"""

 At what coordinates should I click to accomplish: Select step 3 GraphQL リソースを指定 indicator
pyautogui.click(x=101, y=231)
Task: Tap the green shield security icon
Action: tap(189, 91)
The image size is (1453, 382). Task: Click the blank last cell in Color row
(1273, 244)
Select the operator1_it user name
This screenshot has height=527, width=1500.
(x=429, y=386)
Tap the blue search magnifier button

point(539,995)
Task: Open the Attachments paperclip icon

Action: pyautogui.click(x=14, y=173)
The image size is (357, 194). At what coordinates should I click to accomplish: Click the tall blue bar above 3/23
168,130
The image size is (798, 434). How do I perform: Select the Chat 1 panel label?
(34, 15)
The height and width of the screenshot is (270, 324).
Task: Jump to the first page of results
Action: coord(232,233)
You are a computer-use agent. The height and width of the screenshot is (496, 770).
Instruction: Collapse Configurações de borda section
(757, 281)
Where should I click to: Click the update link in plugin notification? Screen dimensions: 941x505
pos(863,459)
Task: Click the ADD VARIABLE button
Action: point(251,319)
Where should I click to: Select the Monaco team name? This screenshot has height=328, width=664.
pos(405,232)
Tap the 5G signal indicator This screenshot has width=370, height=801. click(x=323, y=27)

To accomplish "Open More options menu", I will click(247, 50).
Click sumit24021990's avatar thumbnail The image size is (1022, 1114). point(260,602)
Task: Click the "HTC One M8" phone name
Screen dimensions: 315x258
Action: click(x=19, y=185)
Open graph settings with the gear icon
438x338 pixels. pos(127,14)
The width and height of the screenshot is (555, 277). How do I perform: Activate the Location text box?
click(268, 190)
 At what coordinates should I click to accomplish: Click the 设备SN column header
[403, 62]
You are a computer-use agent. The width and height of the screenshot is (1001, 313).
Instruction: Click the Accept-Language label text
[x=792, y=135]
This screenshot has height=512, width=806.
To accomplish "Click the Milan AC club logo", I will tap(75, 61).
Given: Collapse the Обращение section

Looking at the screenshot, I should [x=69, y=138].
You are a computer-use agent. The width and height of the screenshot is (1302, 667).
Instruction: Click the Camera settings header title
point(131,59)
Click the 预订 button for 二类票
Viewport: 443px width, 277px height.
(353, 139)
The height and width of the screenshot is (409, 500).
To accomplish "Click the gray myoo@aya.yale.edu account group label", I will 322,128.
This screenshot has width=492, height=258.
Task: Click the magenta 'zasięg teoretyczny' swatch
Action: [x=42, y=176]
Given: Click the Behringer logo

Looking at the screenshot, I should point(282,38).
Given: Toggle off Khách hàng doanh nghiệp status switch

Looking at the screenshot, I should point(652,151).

"""

ABOUT THIS EXERCISE - Could you write out all the data exactly as it is given?

EXERCISE ANSWER -
 At what coordinates should I click to accomplish: Select step 3 GraphQL リソースを指定 indicator
pyautogui.click(x=101, y=231)
Task: Tap the green shield security icon
Action: tap(189, 91)
The image size is (1453, 382). Task: Click the blank last cell in Color row
(1273, 244)
Select the operator1_it user name
This screenshot has height=527, width=1500.
(x=429, y=386)
Tap the blue search magnifier button

point(539,995)
Task: Open the Attachments paperclip icon

Action: pyautogui.click(x=14, y=173)
The image size is (357, 194). At what coordinates should I click to accomplish: Click the tall blue bar above 3/23
168,130
The image size is (798, 434). How do I perform: Select the Chat 1 panel label?
(34, 15)
The height and width of the screenshot is (270, 324).
Task: Jump to the first page of results
Action: coord(232,233)
You are a computer-use agent. The height and width of the screenshot is (496, 770).
Instruction: Collapse Configurações de borda section
(757, 281)
Where should I click to: Click the update link in plugin notification? Screen dimensions: 941x505
pos(863,459)
Task: Click the ADD VARIABLE button
Action: point(251,319)
Where should I click to: Select the Monaco team name? This screenshot has height=328, width=664.
pos(405,232)
Tap the 5G signal indicator This screenshot has width=370, height=801. click(x=323, y=27)

To accomplish "Open More options menu", I will click(247, 50).
Click sumit24021990's avatar thumbnail The image size is (1022, 1114). point(260,602)
Task: Click the "HTC One M8" phone name
Screen dimensions: 315x258
Action: click(x=19, y=185)
Open graph settings with the gear icon
438x338 pixels. pos(127,14)
The width and height of the screenshot is (555, 277). How do I perform: Activate the Location text box?
click(268, 190)
 At what coordinates should I click to accomplish: Click the 设备SN column header
[403, 62]
You are a computer-use agent. The width and height of the screenshot is (1001, 313).
Instruction: Click the Accept-Language label text
[x=792, y=135]
This screenshot has height=512, width=806.
To accomplish "Click the Milan AC club logo", I will tap(75, 61).
Given: Collapse the Обращение section

Looking at the screenshot, I should [x=69, y=138].
You are a computer-use agent. The width and height of the screenshot is (1302, 667).
Instruction: Click the Camera settings header title
point(131,59)
Click the 预订 button for 二类票
Viewport: 443px width, 277px height.
(353, 139)
The height and width of the screenshot is (409, 500).
To accomplish "Click the gray myoo@aya.yale.edu account group label", I will 322,128.
This screenshot has width=492, height=258.
Task: Click the magenta 'zasięg teoretyczny' swatch
Action: [x=42, y=176]
Given: Click the Behringer logo

Looking at the screenshot, I should point(282,38).
Given: Toggle off Khách hàng doanh nghiệp status switch

Looking at the screenshot, I should point(652,151).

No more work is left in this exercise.